TASK TO COMPLETE: Reproduce word for word every line from the one containing "Instruction: Open the ПУБЛИКАЦИИ card title" to the final line of the data below; omit the pictures.

Data extracted from a collection:
------------------------------------------------

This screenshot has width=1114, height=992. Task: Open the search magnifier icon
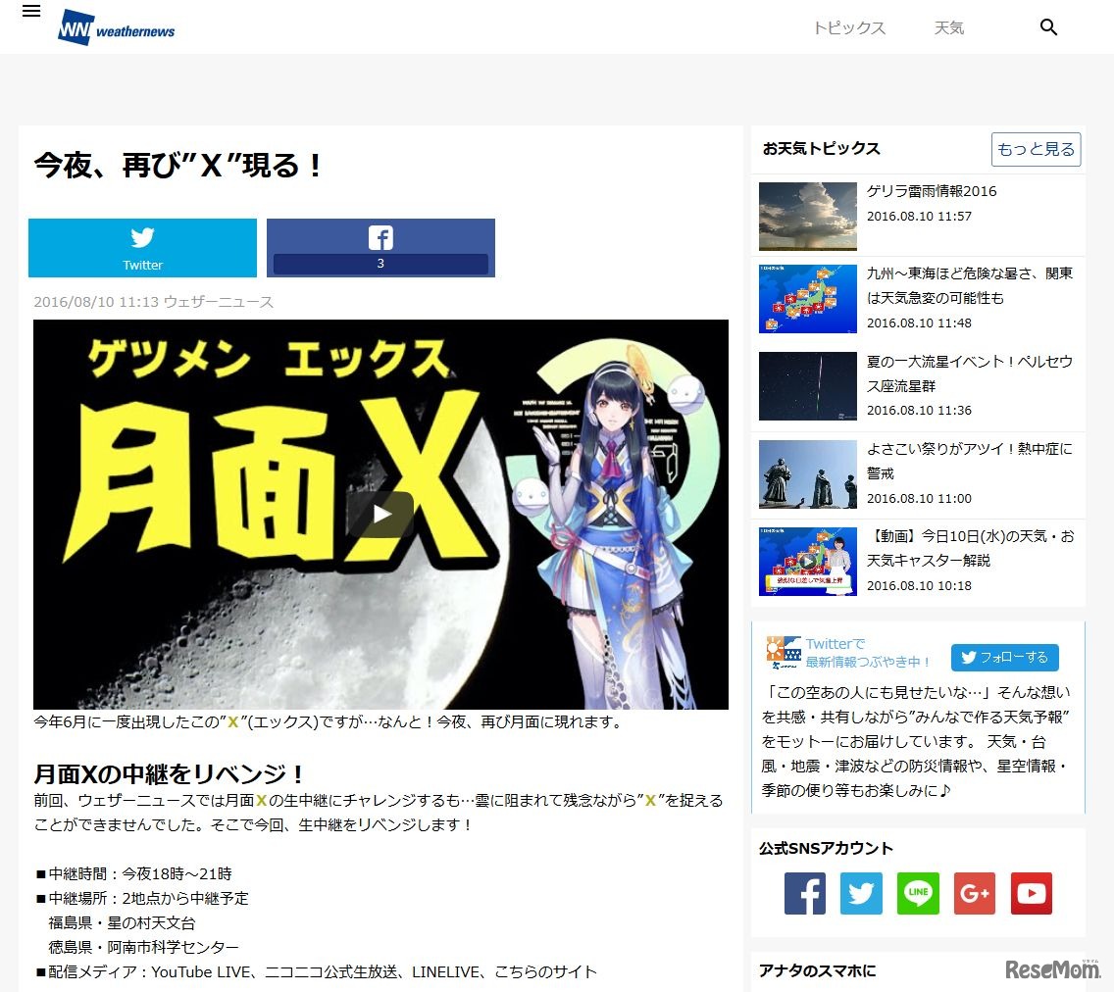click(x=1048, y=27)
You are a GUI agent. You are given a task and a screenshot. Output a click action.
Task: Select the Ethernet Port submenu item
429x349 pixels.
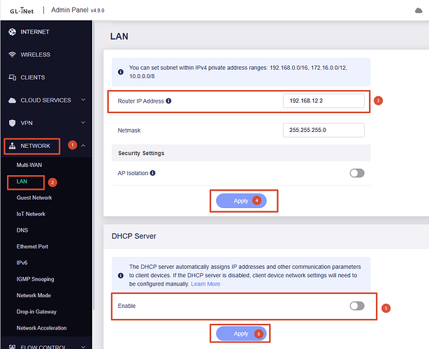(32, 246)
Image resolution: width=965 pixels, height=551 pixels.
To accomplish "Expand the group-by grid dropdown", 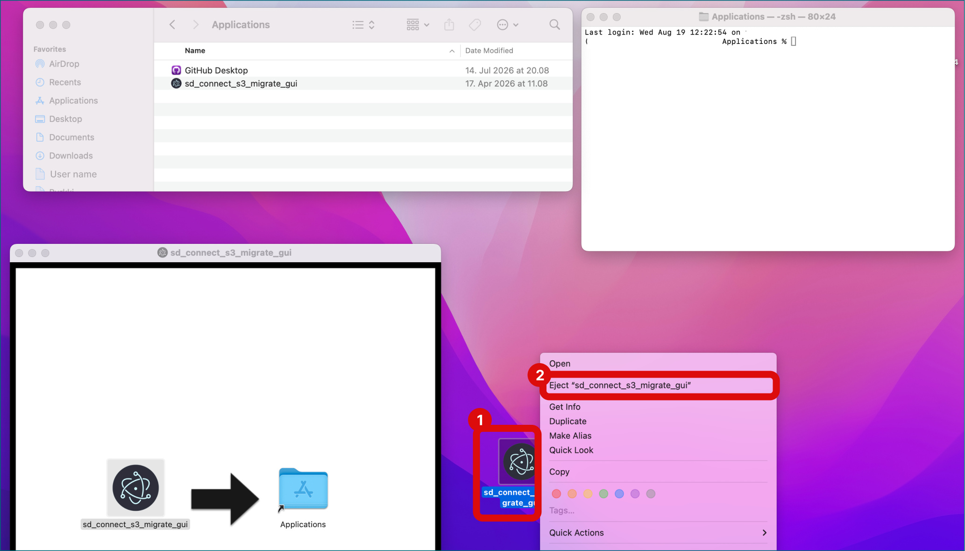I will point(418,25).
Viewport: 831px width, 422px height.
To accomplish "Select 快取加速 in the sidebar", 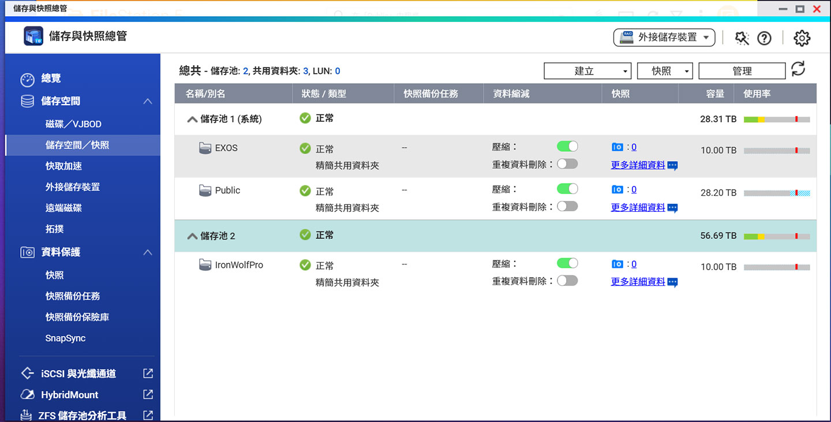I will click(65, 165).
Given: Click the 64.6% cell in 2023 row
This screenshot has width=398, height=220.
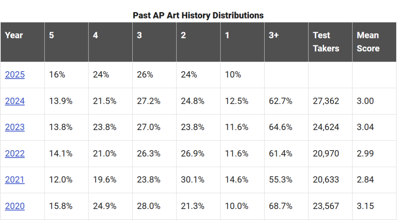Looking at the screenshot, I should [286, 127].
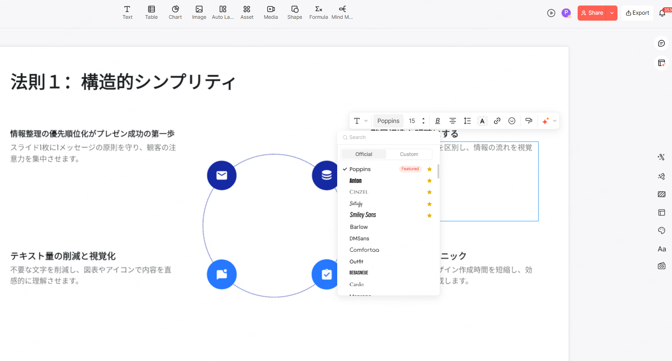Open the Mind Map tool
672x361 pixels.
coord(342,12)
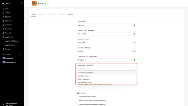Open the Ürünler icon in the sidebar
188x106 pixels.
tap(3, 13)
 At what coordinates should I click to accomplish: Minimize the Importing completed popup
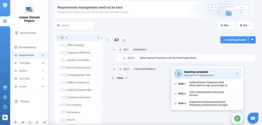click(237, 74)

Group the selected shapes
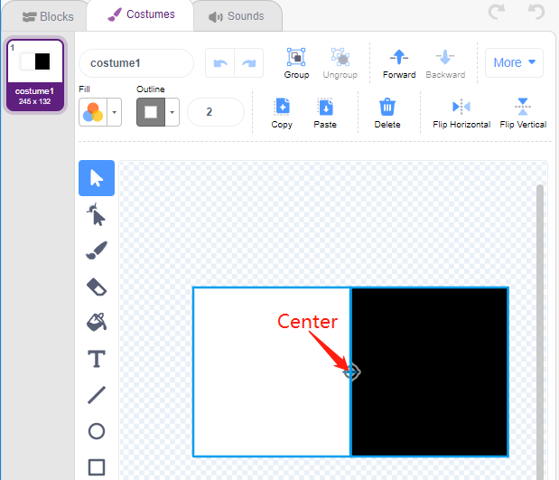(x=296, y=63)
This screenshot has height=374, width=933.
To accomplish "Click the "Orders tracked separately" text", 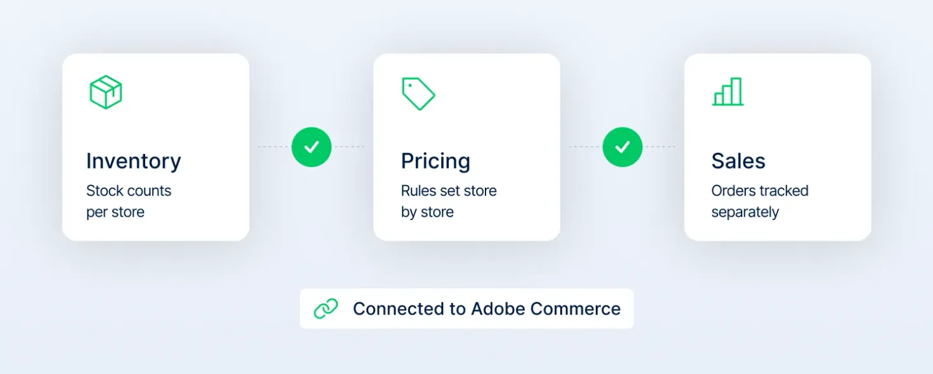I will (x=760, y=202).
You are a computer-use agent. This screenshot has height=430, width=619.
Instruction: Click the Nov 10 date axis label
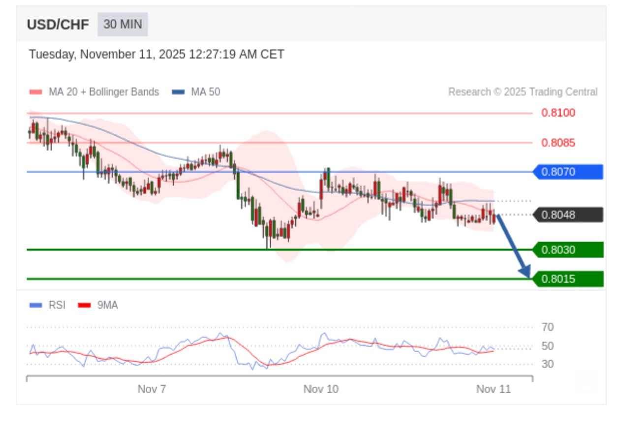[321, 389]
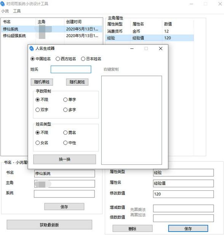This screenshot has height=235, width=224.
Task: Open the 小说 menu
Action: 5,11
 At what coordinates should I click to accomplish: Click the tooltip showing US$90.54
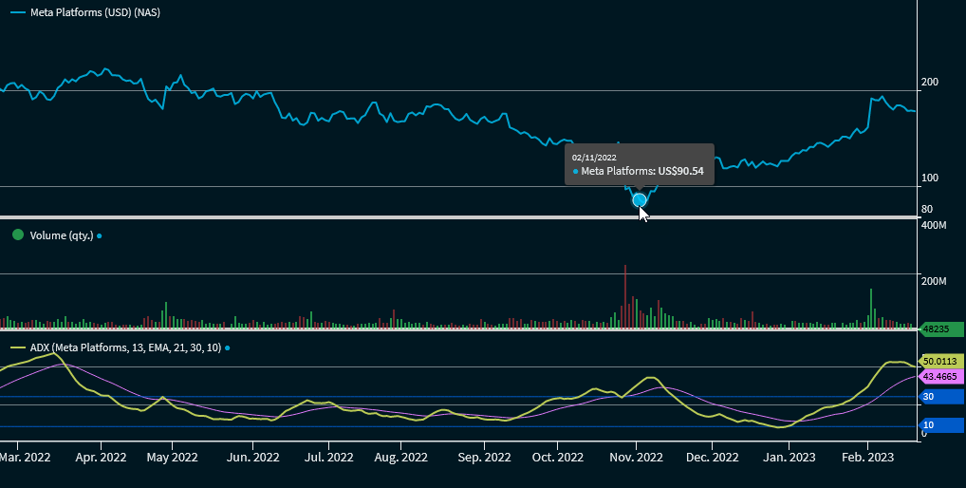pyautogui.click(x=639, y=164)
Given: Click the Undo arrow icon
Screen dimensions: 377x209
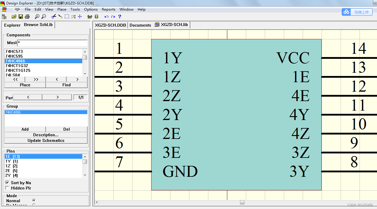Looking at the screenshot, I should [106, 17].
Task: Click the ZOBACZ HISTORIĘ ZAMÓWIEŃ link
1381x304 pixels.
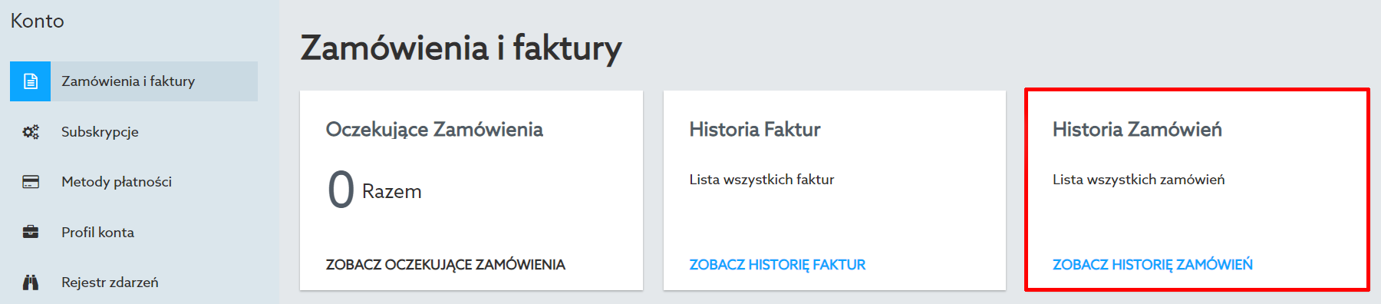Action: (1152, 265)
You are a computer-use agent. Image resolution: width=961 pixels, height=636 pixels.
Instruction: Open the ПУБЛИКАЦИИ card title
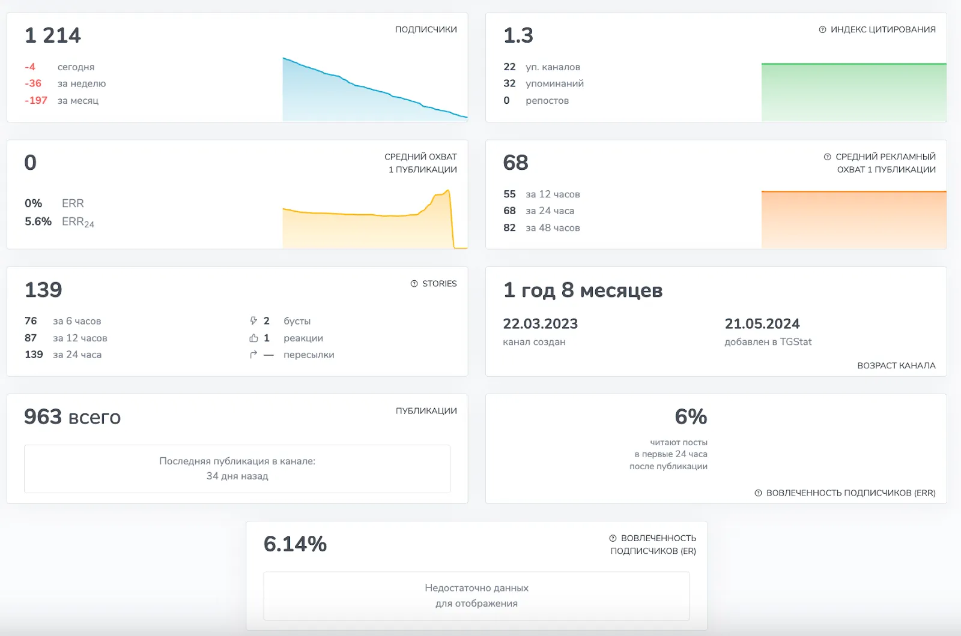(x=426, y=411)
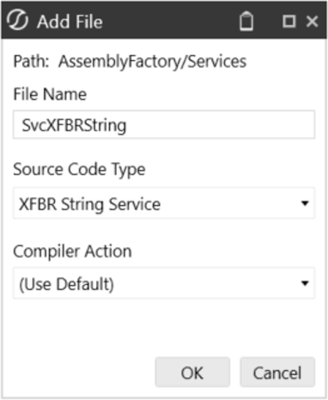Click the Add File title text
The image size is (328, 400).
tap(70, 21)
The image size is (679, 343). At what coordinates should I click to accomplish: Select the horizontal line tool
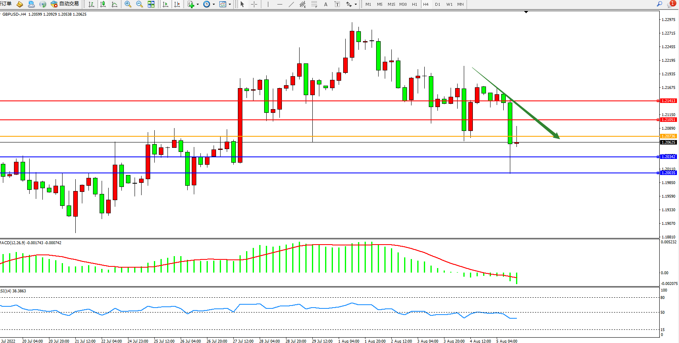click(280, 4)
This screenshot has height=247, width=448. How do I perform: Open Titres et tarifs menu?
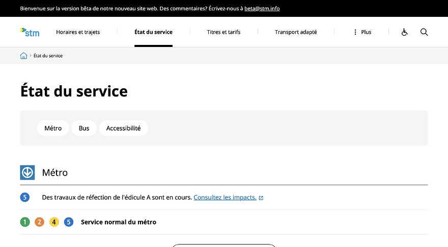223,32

------------------------------------------------

YOUR SOLUTION:
Instruction: Open the ПУБЛИКАЦИИ card title
(x=426, y=411)
Click the Add File title text
The image size is (328, 400).
tap(70, 21)
The image size is (679, 343). At what coordinates should I click to accomplish: Select the horizontal line tool
click(280, 4)
This screenshot has height=247, width=448. How do I perform: Open Titres et tarifs menu?
223,32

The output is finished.